WHAT IS REQUIRED
Begin at the line containing "Given: Select the" and copy exactly through the last line of the listing, skipping every picture.
[RECORDS TO PROCESS]
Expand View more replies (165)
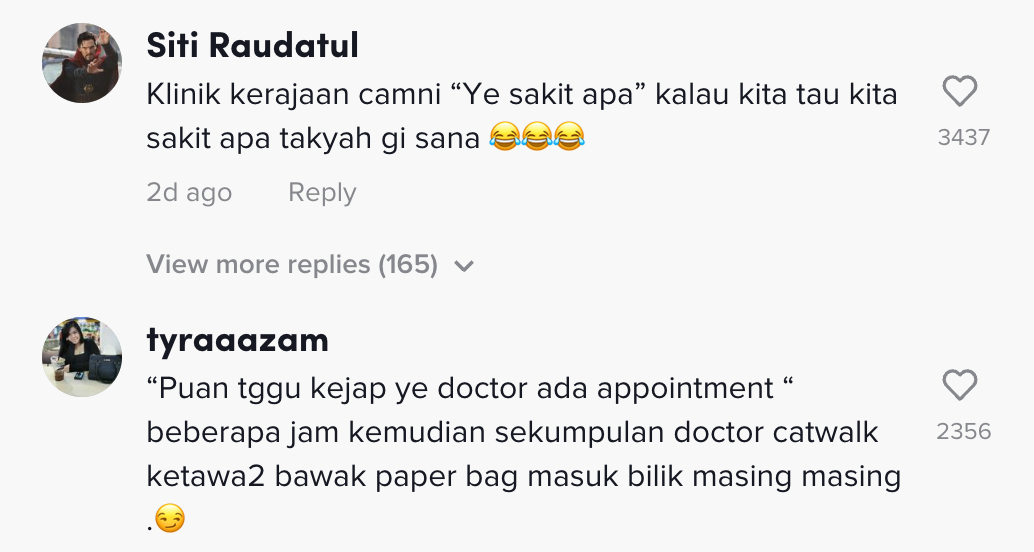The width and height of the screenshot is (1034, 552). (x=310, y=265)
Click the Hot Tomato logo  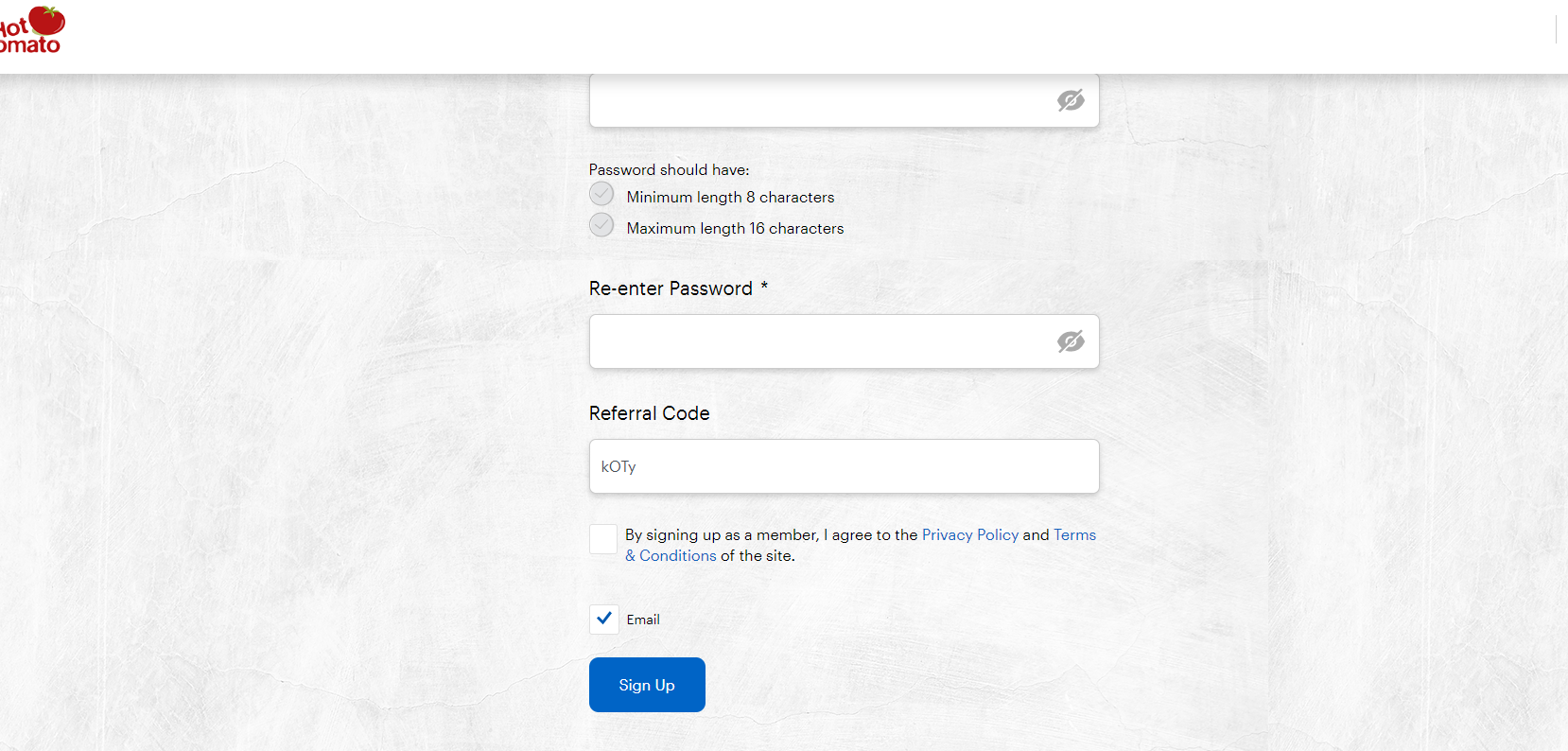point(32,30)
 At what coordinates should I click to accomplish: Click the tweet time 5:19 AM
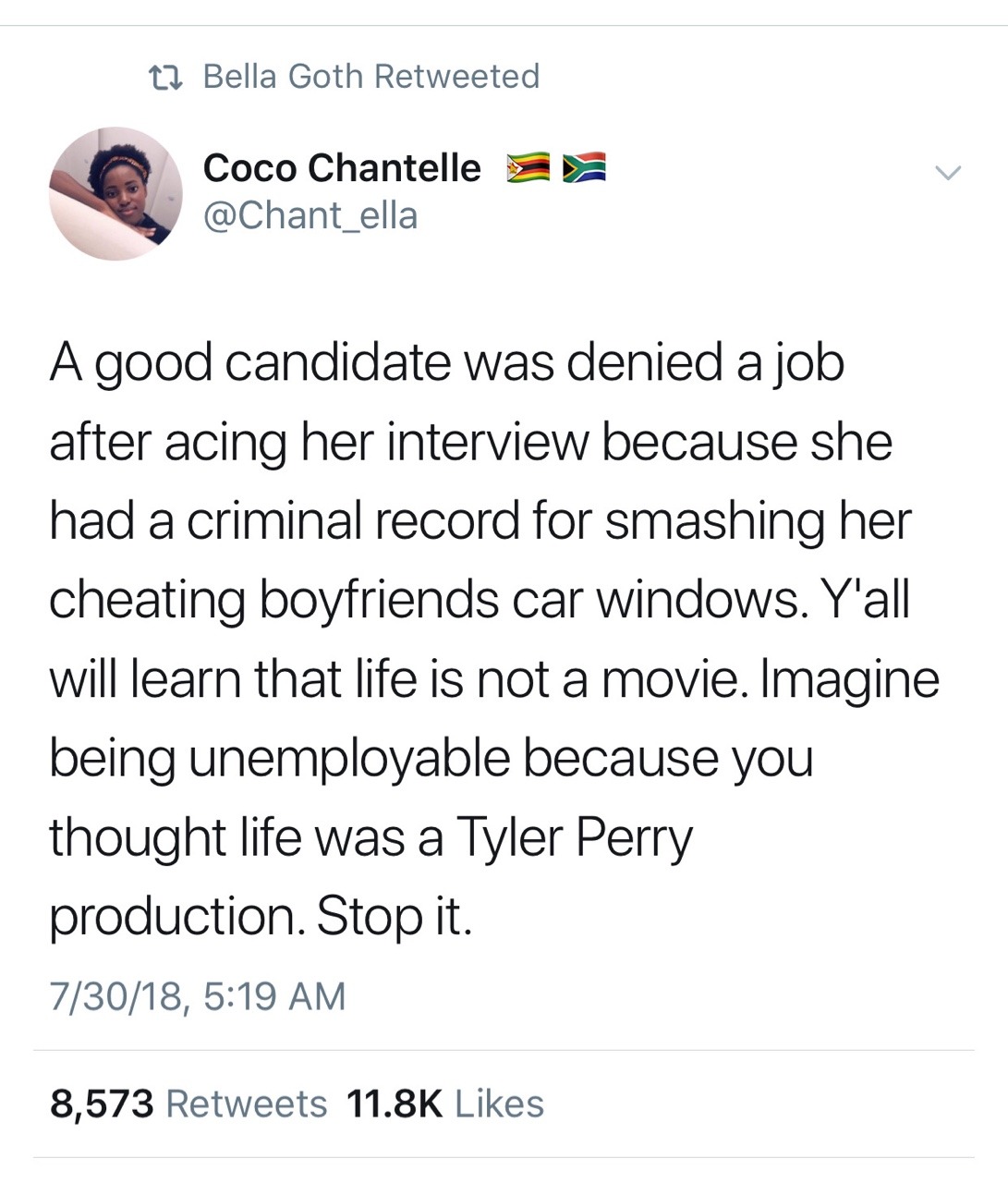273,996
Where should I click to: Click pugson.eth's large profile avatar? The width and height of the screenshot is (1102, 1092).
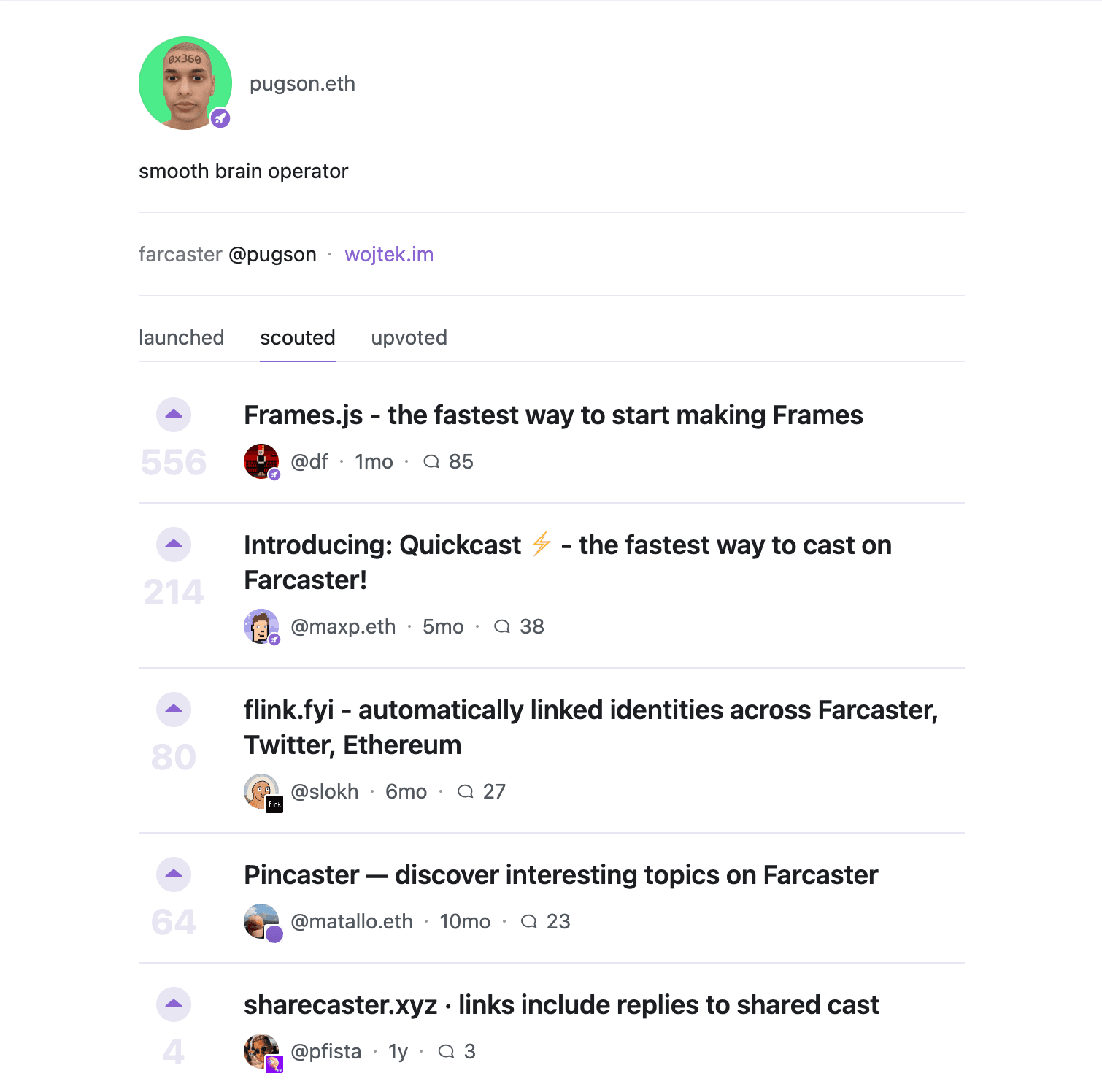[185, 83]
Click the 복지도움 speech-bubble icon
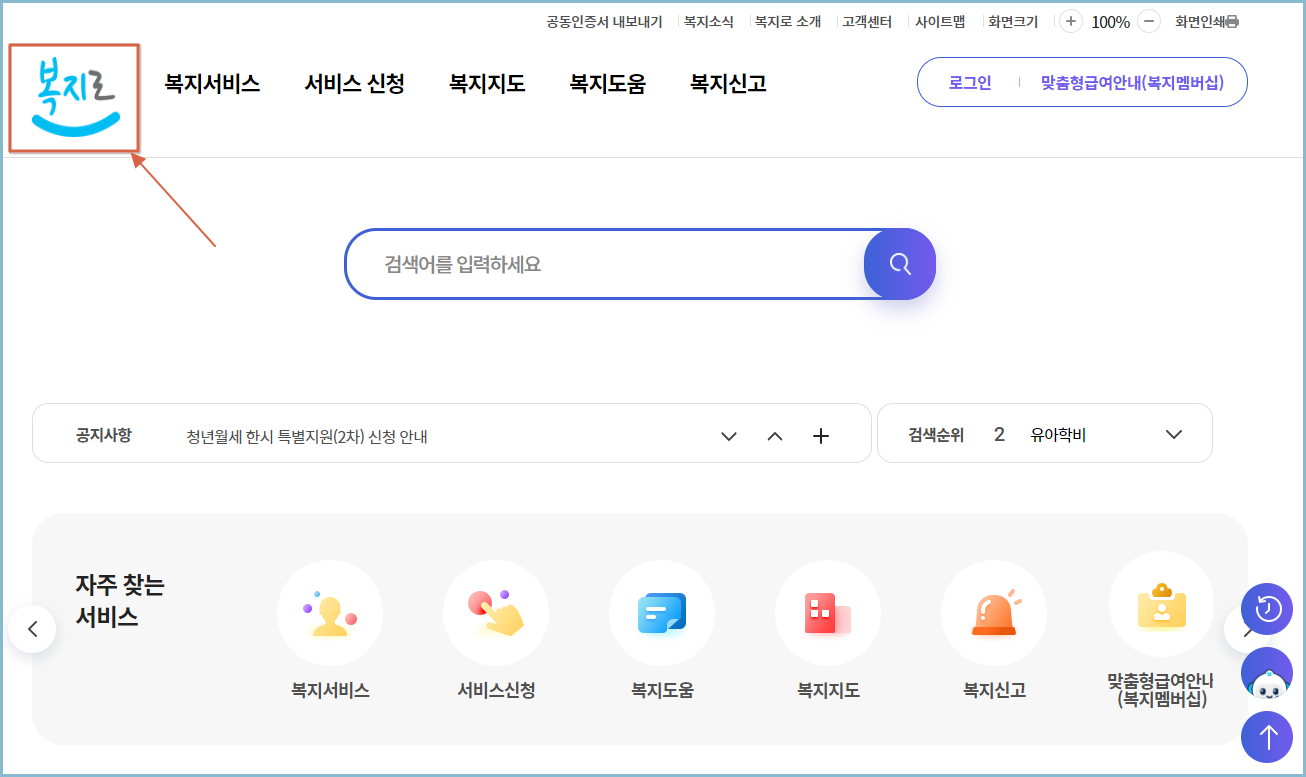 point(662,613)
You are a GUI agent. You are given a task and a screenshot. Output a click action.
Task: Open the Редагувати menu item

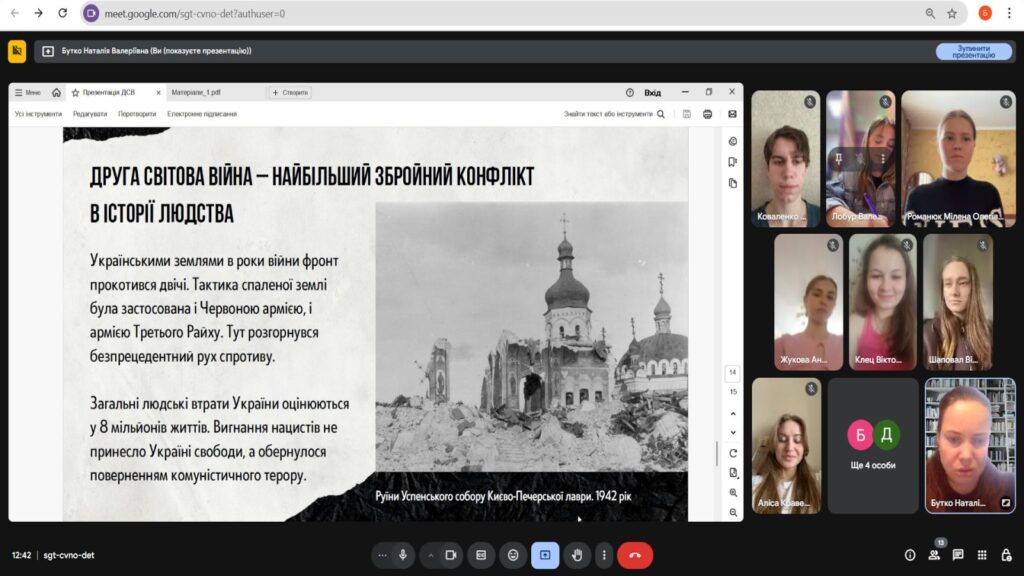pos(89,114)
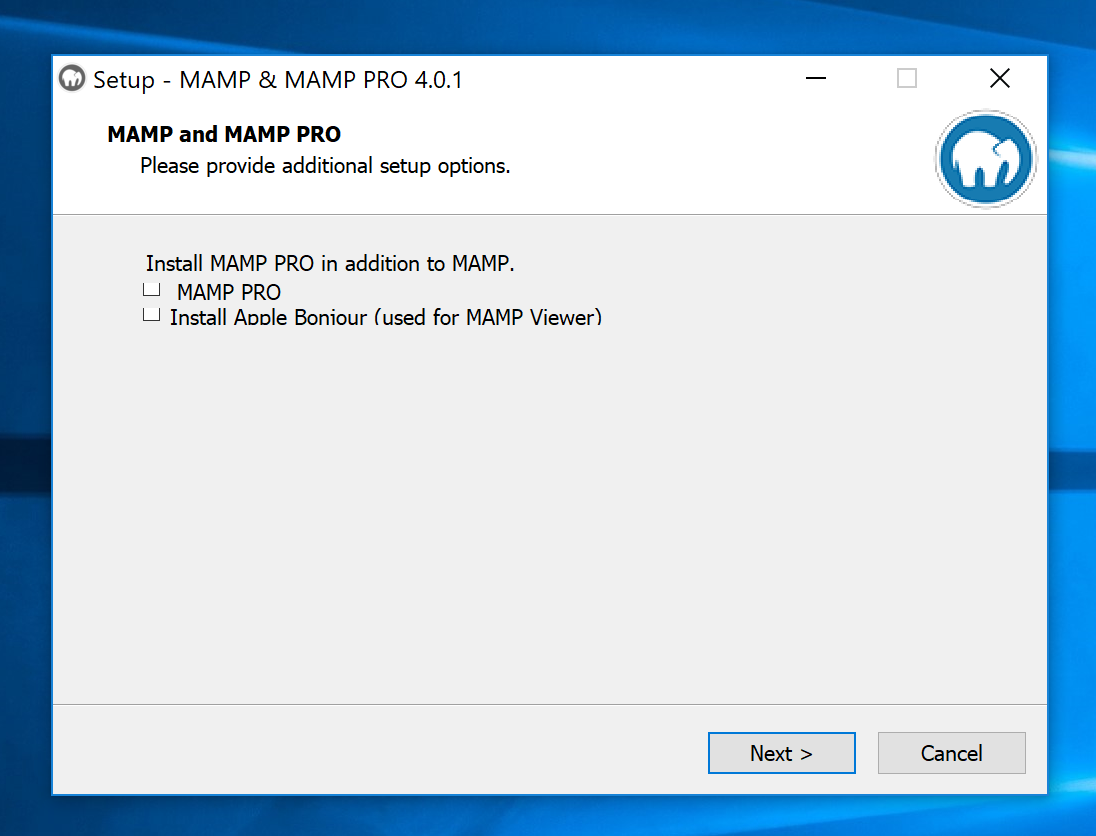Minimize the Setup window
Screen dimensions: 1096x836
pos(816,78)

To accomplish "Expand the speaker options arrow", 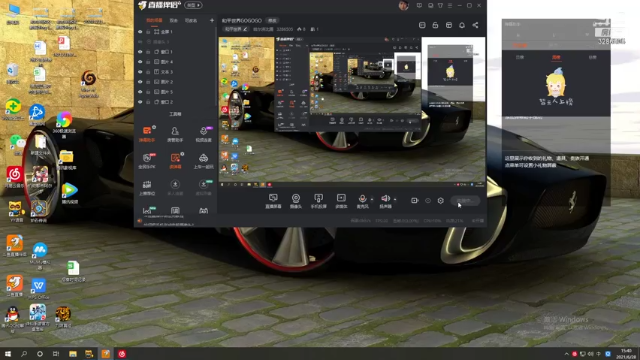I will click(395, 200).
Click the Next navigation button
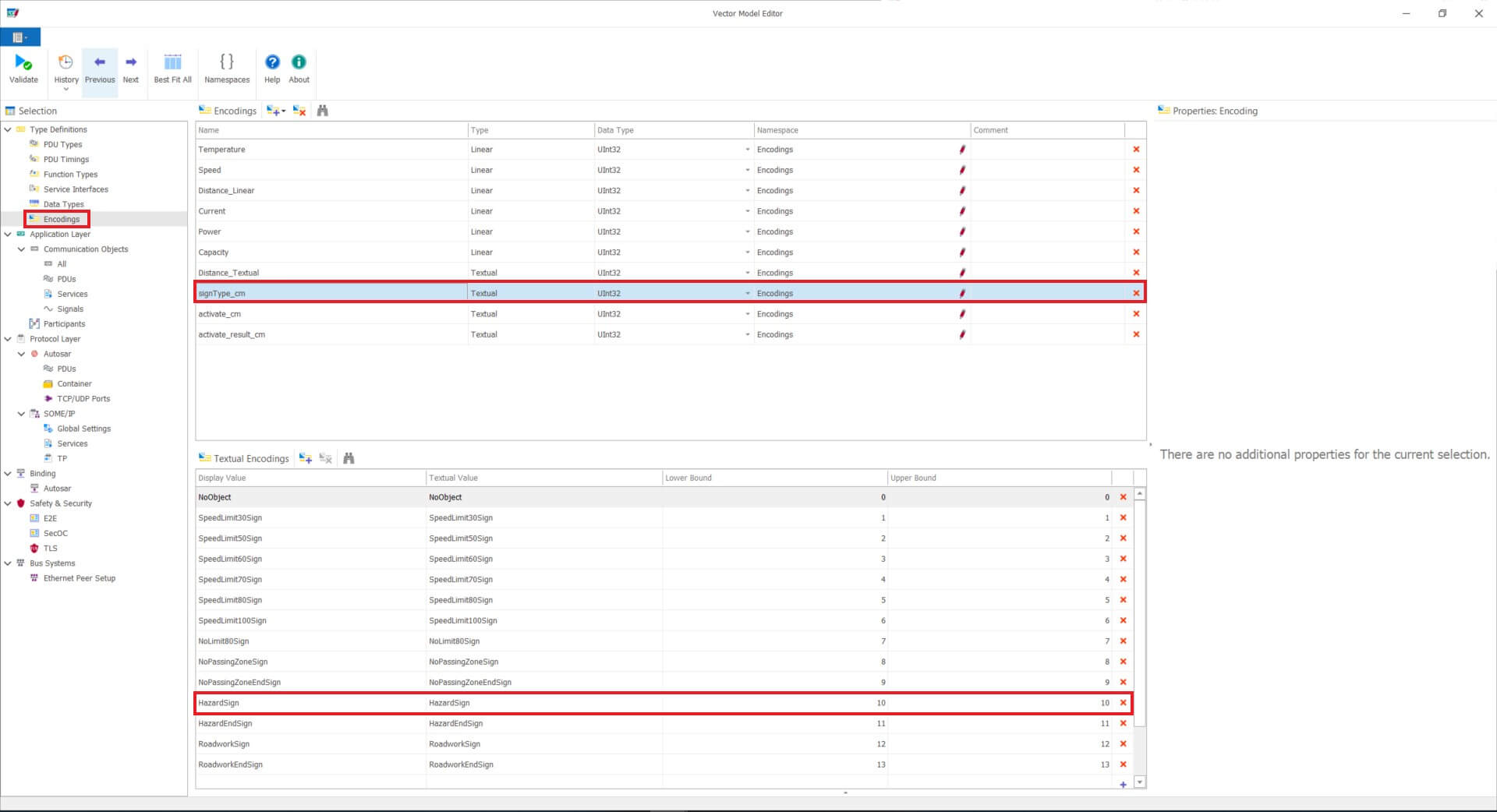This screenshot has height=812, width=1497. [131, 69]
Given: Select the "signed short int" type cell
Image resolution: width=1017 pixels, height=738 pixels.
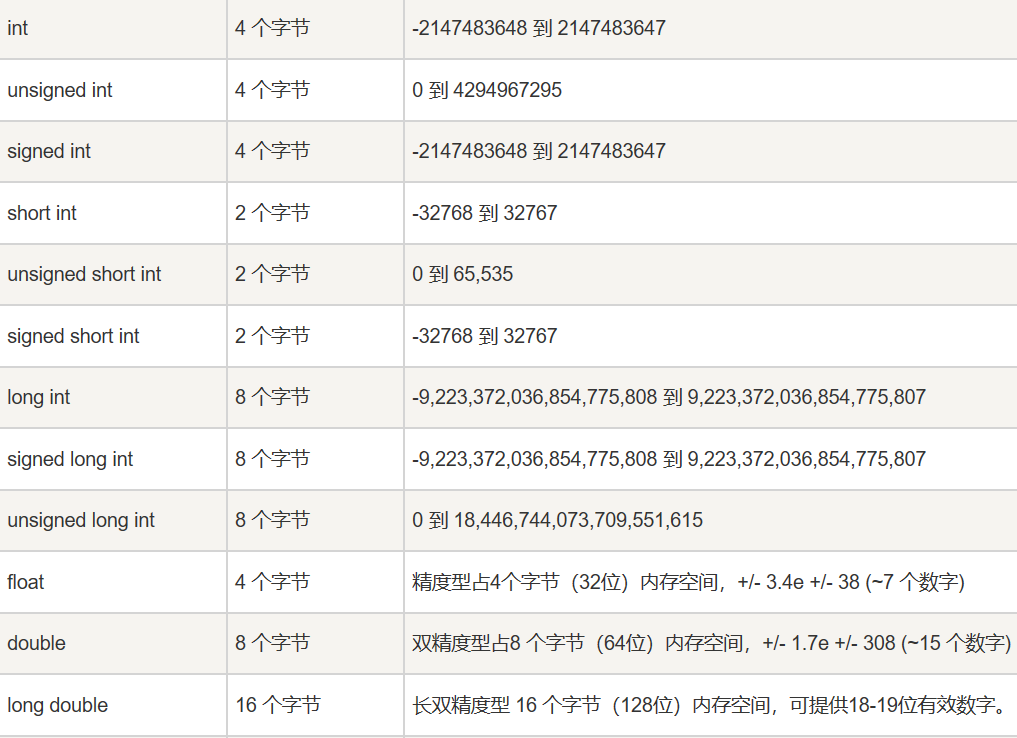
[/RECORDS TO PROCESS]
RESPONSE FOR THIS EXERCISE
Given: Select the "signed short int" type cell
Image resolution: width=1017 pixels, height=738 pixels.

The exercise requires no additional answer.